On the most recent occasion the limit for the Circuit Court was increased it went from £2,500 to £15,000. In this change it is going from £15,000 to £30,000. The scale of the increase previously was much greater than it will be this year. This time the limit is being doubled on the recommendation of the Fair Trade Commission, following discussions with the staff associations and the President of the Circuit Court, reviews made by my Department and taking into account moves in inflation since the previous increase. The change is part of a well thought out procedure, and it has been thought out not just by myself and my Department but also by outside groups such as the Fair Trade Commission, who took three years to consider the matter.

I support the principle of increasing the jurisdiction of the Circuit Court to the extent indicated in the Bill. The doubling of the limit will not lead to the chaos that has been predicted, provided the Minister stands by his commitment to keep under close and constant review the adequacy of the staffing levels and the backup services needed to administer the courts. The principle of increasing the capacity of the jurisdiction of the lower courts is a good one and is supported by the Law Society. We should not lose sight of the fact that in civil cases the vast majòrity of cases are settled. The difficulty is in getting to the point where settlement can be achieved. The vast majority of cases are settled at the court door and very few actually go to hearing. These provisions will enable cases to move with greater rapidity to the court door and they will be accommodated.

Having said that, there are serious concerns. The provisions of section 16 enable the Minister to bring back by way of order to the courts a variation in court jurisdictions. Can the Minister assure us that that would be availed of in cases where the courts were unable to deal with the workload? I do not think that will arise, but if it did for reasons that are not apparent at the moment, I would like that assurance from the Minister.

There is another matter that should be borne in mind. The courts share with us here the facility for long vacations. We here have been unable to address this and certainly the courts have looked at it from a distance with some dismay. It has never been clearly explained why our Circuit Court rises for the entire months of August and September each year, why there is a need for a summer recess of two whole months. They sit in vacation for emergency matters. However at Christmas, at Easter and at one other term, Whit, they can accumulate anything up to six weeks vacation period. I wonder if the Circuit Court have been asked to look at the necessity for having such long breaks in the working year, given the proposed increase in their workload.

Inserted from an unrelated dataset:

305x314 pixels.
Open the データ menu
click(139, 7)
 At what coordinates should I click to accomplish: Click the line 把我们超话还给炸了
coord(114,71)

Another point raised by the Law Society which the Minister might comment on is the areas of each of the Circuit Courts. This point will be made about the District Court later. The judge of any circuit is now sitting a four day week from very early in the morning to very late in the evening simply because of the geographical size of the area the circuit is built upon. I am open to correction on this, but I understand that the Circuit and District Court areas were established about 1926 very shortly after the founding of this State and have not been substantially altered since. The only change in the District Court areas was in respect of the Dublin Metropolitan Area when it was extended to bring in Dún Laoghaire, Kilmainham, Rathfarnham and other places. Outside of that the geographic areas of the Circuit Court have remained the same while the workload of the judges has increased dramatically. It has meant that judges sit very long hours and are very busy when they are in session. That must be looked at in terms of a radical reorganisation of the resources of the courts in an overall package. I hope that will be borne in mind. In principle, it is right that we should try to spread the work downwards rather than leaving it hanging as it is.

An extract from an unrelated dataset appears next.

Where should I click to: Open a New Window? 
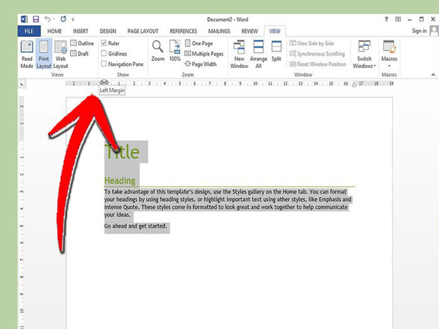(x=239, y=54)
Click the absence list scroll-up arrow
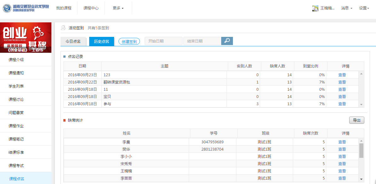 tap(361, 141)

On the question of accessibility, we must not forget the appalling state of our legal aid system. We must not begin to suggest that extending the jurisdictions is a panacea, that it will resolve all matters. The Circuit Court is not a cheap court by the standards of the ordinary man or woman. The cost of a day in the Circuit Court is now very substantial. The whole question of fairness and accessibility can only be properly addressed in a comprehensive and adequate civil legal aid scheme. I wanted to make that point lest we all got lost in this idea of welcoming the increase in the jurisdictions of the Circuit and District Courts thinking that it resolves all the difficulties. It does not do that.

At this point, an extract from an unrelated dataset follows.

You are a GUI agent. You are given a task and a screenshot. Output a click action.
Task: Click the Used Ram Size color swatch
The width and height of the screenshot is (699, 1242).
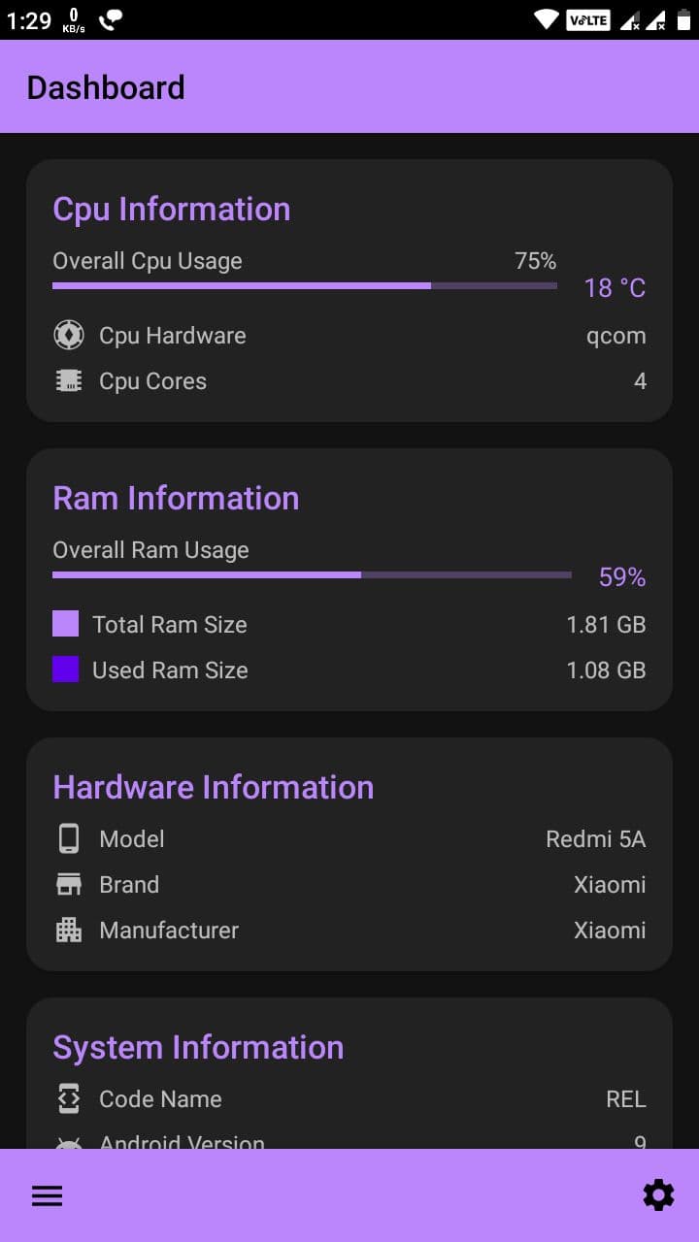click(65, 670)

We will talk later about the increase in the jurisdiction of the Circuit Court to deal with family law matters. The issue really rears its head in that regard, as does the problem of inadequate facilities for private consultation rooms and other matters that are utterly absence from most of our Circuit Court buildings around the country.

On a Committee Stage Bill of this kind, the Chair allows a lot of latitude, but there has been a complete straying away from the section before us into other areas and other sections of the Bill yet to be considered. I would ask sincerely that from now on we confine our remarks to the section before us. Otherwise, we shall make no progress on an issue to which there applies a rigid time limit in respect of completion of the Bill.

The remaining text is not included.